Adam D. Ruppe <destructionator gmail.com> writes:

On Thursday, 18 January 2018 at 15:25:38 UTC, Luís Marques wrote:
 I think the underlying idea is sound (use ptr as an lvalue, but 
 with int* type), but since you can't cast(ref int*), I don't 
 know how to express it in D code.

Simply define an intermediate.

int* tmp = cast(int*) that_void_pointer;
foo(tmp);

=?UTF-8?B?THXDrXM=?= Marques <luis luismarques.eu> writes:

On Thursday, 18 January 2018 at 16:08:32 UTC, Adam D. Ruppe wrote:
 Simply define an intermediate.

 int* tmp = cast(int*) that_void_pointer;
 foo(tmp);

In my actual case bar also receives its pointer by ref, so you 
would have to do something like:

int* tmp = cast(int*) that_void_pointer;
foo(tmp);
that_void_pointer = tmp;

This is a bit more noisy than what I would prefers (a more care 
is needed to check if this is properly optimized away), that's 
why I was looking for a more direct route, like a cast.

ag0aep6g <anonymous example.com> writes:

On 01/18/2018 04:25 PM, Luís Marques wrote:
 This works, obviously (i.e. it prints 42):
 
      void foo(ref int* a)
      {
          static int j = 42;
          a = &j;
      }
 
      void bar(int* ptr)
      {
          foo(ptr);
          writeln(*ptr);
      }
 
      void main()
      {
          int i = 7;
          bar(&i);
      }
 
 Unfortunately, if bar for some reason receives a void* pointer (e.g. C 
 callback) this doesn't work:
 
      void bar(void* ptr)
      {
          foo(cast(int*) ptr); // error

You need a reinterpret-style cast here to get an lvalue:

     foo(* cast(int**) &ptr);

The result has the same type (int*), but it refers to the very same 
memory location as `&ptr` does. So it's not just a temporary value, and 
it can be passed in a `ref` parameter.

          writeln(*cast(int*) *ptr);

You're dereferencing twice here. Do it only once, after casting:

     writeln(* cast(int*) ptr);

      }

Alernatively, you can make a local variable for the casted pointer and 
use that instead of the `ptr`:

     int* casted_ptr = cast(int*) ptr;
     foo(casted_ptr);
     writeln(*casted_ptr);

That way, `ptr` itself won't be updated by `foo`, of course. But `ptr` 
isn't a `ref` parameter, so this only affects the insides of `bar` anyway.

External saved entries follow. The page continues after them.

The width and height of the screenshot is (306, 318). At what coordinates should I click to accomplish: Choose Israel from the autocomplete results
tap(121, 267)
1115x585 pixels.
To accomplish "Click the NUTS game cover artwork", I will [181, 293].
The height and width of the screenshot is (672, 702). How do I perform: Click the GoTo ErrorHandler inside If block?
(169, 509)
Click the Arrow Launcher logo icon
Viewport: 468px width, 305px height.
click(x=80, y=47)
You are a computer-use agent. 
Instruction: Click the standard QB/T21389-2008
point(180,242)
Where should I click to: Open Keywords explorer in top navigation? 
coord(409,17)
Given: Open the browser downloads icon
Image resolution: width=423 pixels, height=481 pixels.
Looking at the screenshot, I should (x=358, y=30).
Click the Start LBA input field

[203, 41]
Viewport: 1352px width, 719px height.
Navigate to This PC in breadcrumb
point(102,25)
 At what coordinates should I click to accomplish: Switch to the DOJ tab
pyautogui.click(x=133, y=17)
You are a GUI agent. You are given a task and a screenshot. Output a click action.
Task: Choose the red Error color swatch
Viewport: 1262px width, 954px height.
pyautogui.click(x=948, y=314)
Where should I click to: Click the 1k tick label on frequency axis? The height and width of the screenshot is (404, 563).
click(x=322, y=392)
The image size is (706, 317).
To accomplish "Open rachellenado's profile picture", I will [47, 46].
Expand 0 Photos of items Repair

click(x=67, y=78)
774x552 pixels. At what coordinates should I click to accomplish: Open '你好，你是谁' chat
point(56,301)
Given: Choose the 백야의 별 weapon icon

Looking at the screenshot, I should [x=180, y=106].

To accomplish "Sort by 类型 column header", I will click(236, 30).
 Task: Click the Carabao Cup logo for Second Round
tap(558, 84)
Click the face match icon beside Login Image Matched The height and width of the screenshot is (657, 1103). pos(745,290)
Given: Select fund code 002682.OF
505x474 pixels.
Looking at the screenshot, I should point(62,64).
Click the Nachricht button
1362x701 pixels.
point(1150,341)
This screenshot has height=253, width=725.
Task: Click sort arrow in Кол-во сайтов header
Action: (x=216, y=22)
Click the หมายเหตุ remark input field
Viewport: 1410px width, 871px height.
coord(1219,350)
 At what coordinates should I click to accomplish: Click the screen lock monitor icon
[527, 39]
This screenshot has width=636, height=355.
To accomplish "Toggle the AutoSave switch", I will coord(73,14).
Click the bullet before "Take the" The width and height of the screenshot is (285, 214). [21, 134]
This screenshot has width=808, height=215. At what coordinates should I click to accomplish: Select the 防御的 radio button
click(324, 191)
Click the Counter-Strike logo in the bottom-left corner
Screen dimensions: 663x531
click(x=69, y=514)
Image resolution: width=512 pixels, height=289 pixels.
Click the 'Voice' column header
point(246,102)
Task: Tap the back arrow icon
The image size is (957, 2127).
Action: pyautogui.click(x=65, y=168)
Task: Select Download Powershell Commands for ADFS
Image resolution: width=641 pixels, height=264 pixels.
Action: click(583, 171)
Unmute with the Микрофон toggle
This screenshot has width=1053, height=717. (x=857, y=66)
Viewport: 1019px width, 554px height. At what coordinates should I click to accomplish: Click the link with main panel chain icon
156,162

=?UTF-8?B?THXDrXM=?= Marques <luis luismarques.eu> writes:

On Thursday, 18 January 2018 at 16:14:18 UTC, ag0aep6g wrote:
 On 01/18/2018 04:25 PM, Luís Marques wrote:
 You need a reinterpret-style cast here to get an lvalue:

     foo(* cast(int**) &ptr);

Right, that's what I wanted. Ugh, for some reason I was totally 
confused about this :-)

          writeln(*cast(int*) *ptr);

 You're dereferencing twice here. Do it only once, after casting:

That was just a typo.

 That way, `ptr` itself won't be updated by `foo`, of course. 
 But `ptr` isn't a `ref` parameter, so this only affects the 
 insides of `bar` anyway.

Yeah, it was a bad example.

Steven Schveighoffer <schveiguy yahoo.com> writes:

On 1/18/18 10:25 AM, Luís Marques wrote:
 This works, obviously (i.e. it prints 42):
 
      void foo(ref int* a)
      {
          static int j = 42;
          a = &j;
      }
 
      void bar(int* ptr)
      {
          foo(ptr);
          writeln(*ptr);
      }

Note, this, to me, seems odd. Of course this is not the full case, but 
you are not affecting anything except for the value of the local `ptr`. 
So I would be concerned this may not be what you want (if you are 
looking to affect something outside the callback).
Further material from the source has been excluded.